» **Dataset records**:
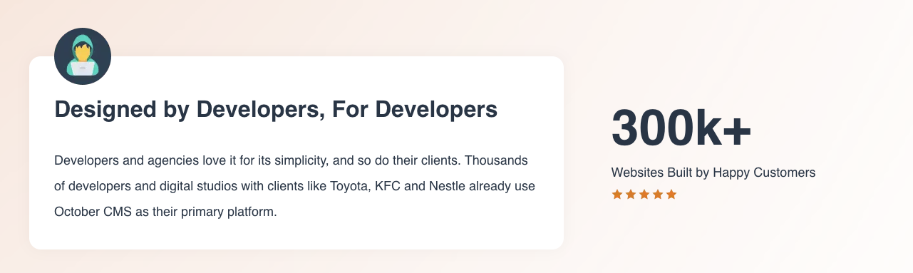
Task: Click the first orange rating star
Action: [617, 194]
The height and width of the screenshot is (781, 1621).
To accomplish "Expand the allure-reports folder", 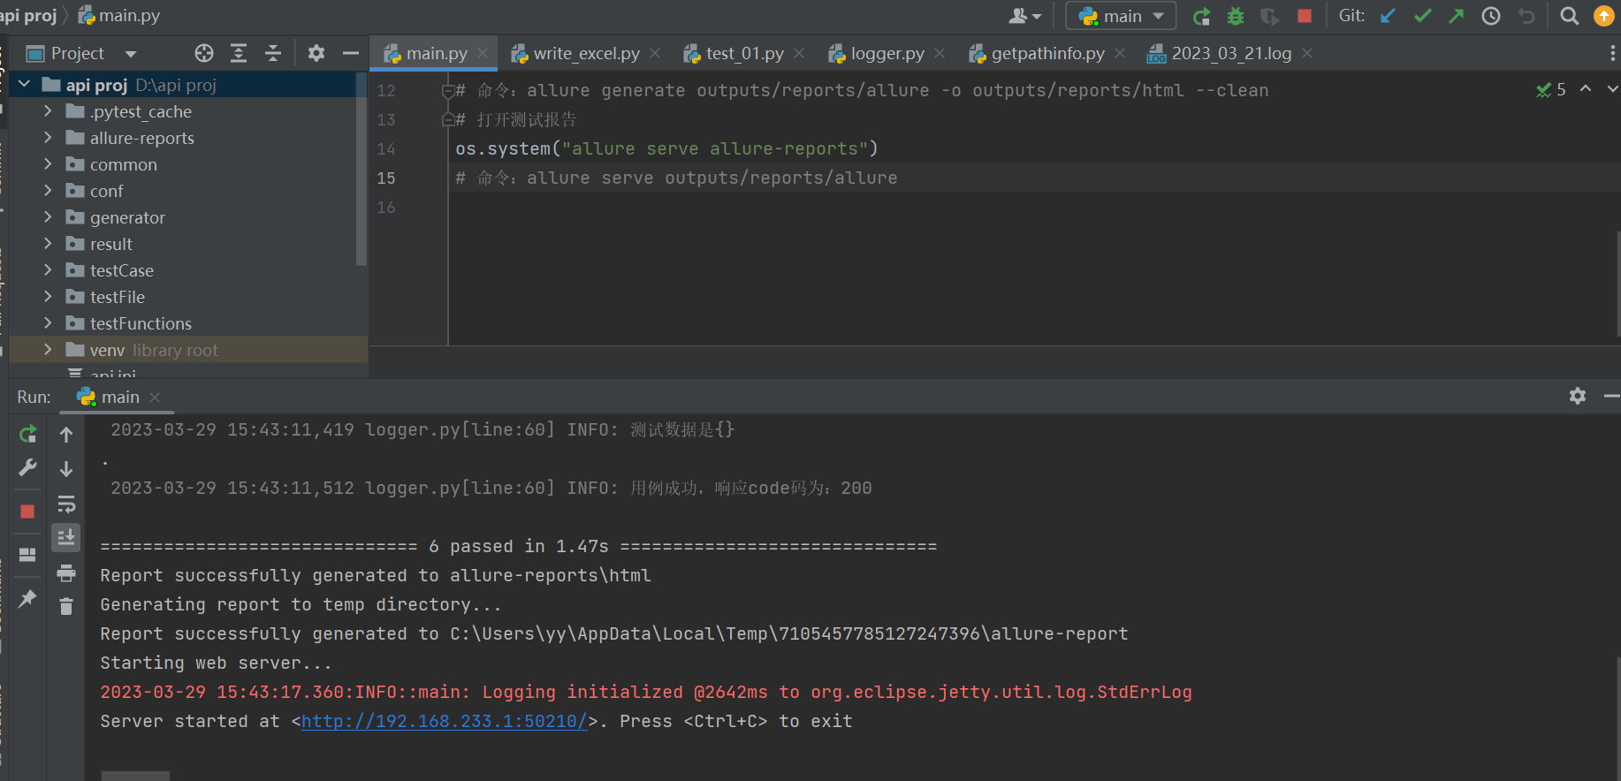I will coord(48,138).
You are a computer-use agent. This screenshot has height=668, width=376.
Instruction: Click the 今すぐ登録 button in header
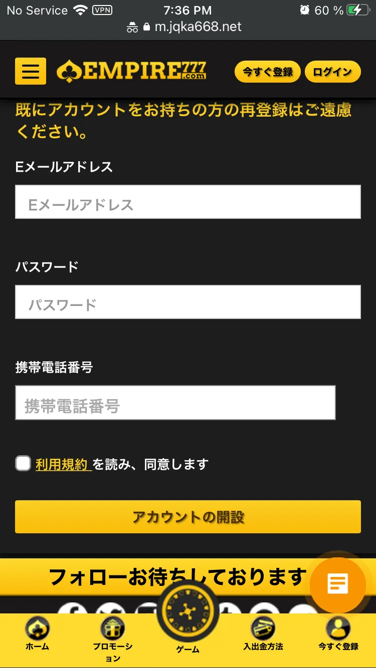pyautogui.click(x=267, y=72)
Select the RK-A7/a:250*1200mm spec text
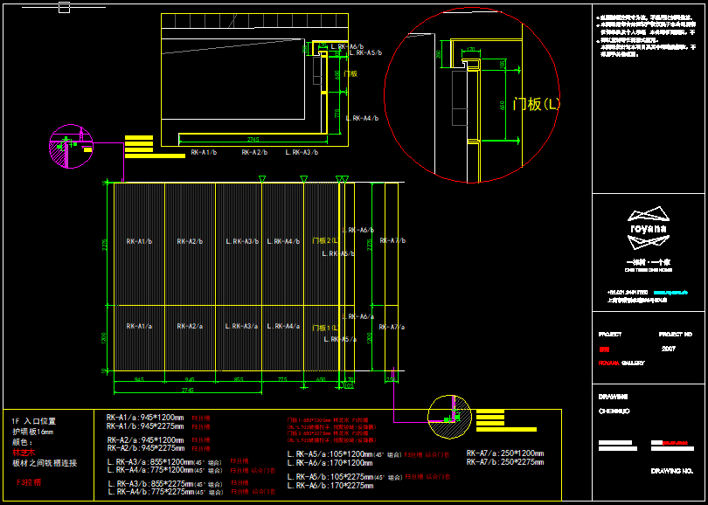This screenshot has height=505, width=708. 505,453
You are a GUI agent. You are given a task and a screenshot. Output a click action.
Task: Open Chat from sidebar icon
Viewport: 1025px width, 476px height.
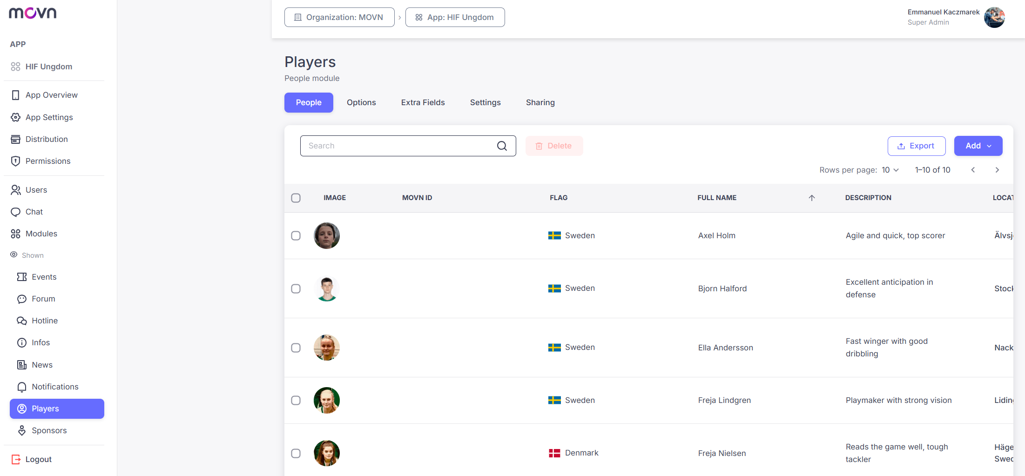pos(16,212)
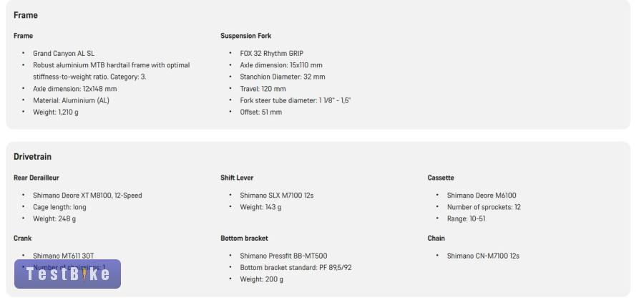Click the Drivetrain section heading
This screenshot has height=303, width=644.
tap(33, 157)
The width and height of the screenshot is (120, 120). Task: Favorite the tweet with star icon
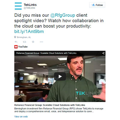(x=33, y=42)
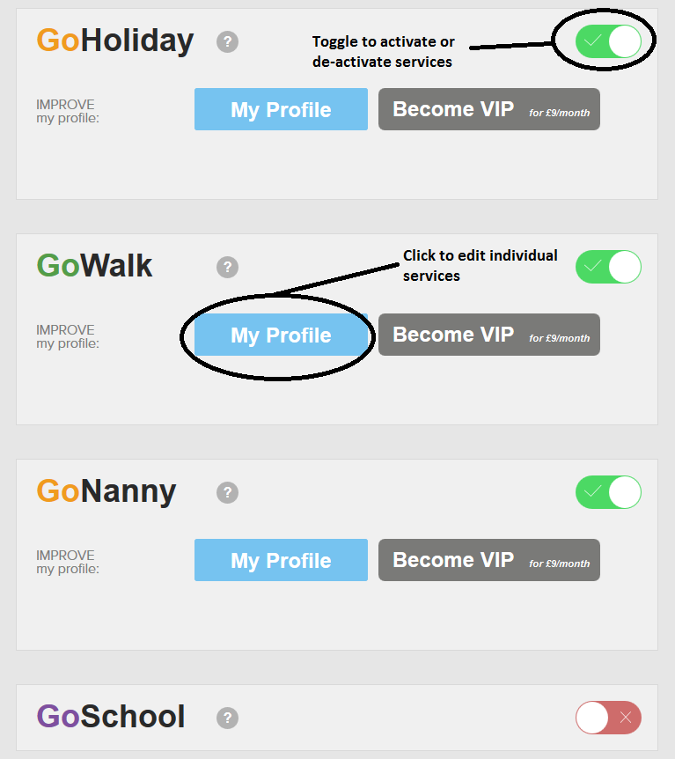Image resolution: width=675 pixels, height=759 pixels.
Task: Click the question mark icon beside GoNanny
Action: coord(228,492)
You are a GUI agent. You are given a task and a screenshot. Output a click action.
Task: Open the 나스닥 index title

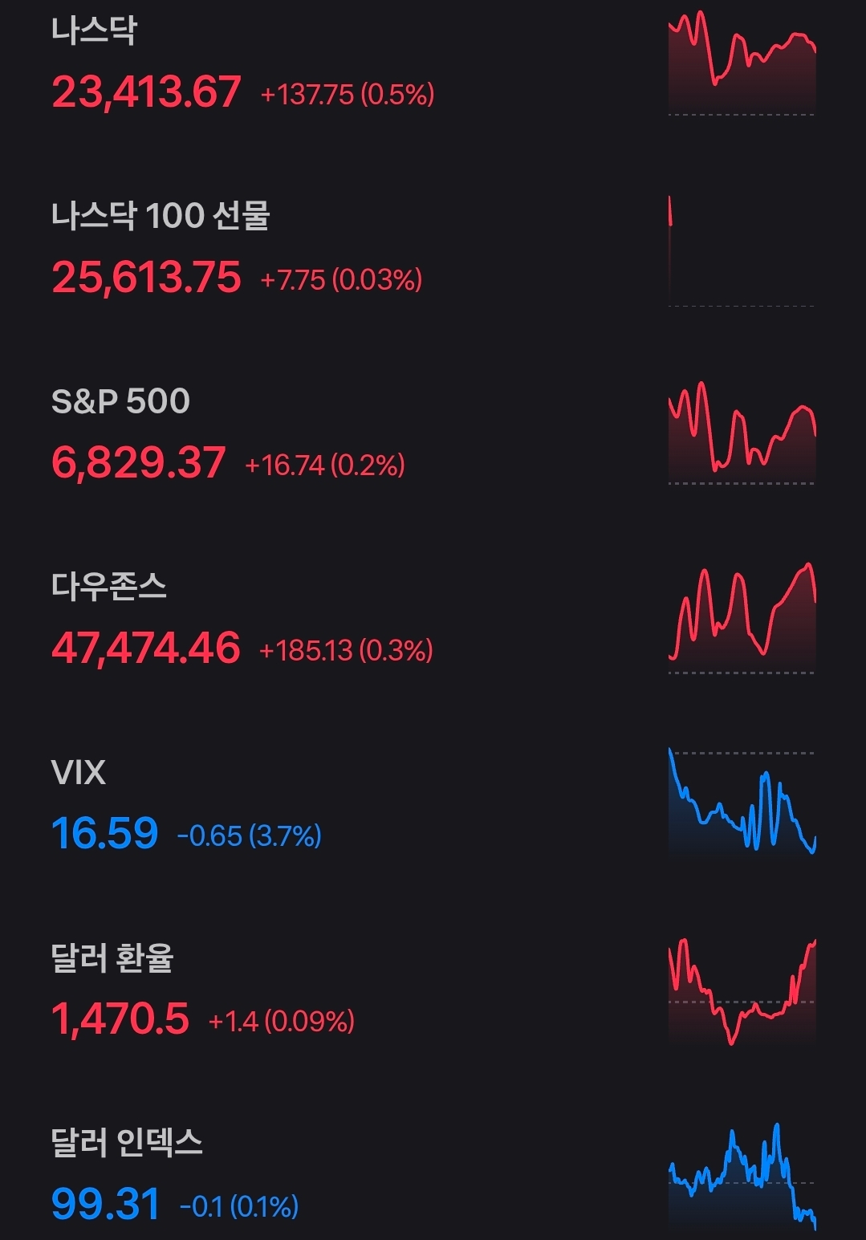coord(94,31)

» **Instructions for the task**: Leave out the pictures and return, exactly as written, only the lines from the line with "The width and" through the end of the records above.

» **Output of the task**:
The width and height of the screenshot is (120, 120). Task: Favorite the tweet with star icon
(x=33, y=42)
Image resolution: width=675 pixels, height=759 pixels.
Task: Click the question mark icon beside GoNanny
Action: coord(228,492)
You are a GUI agent. You are given a task and a screenshot. Output a click action.
Task: Open the 나스닥 index title

coord(94,31)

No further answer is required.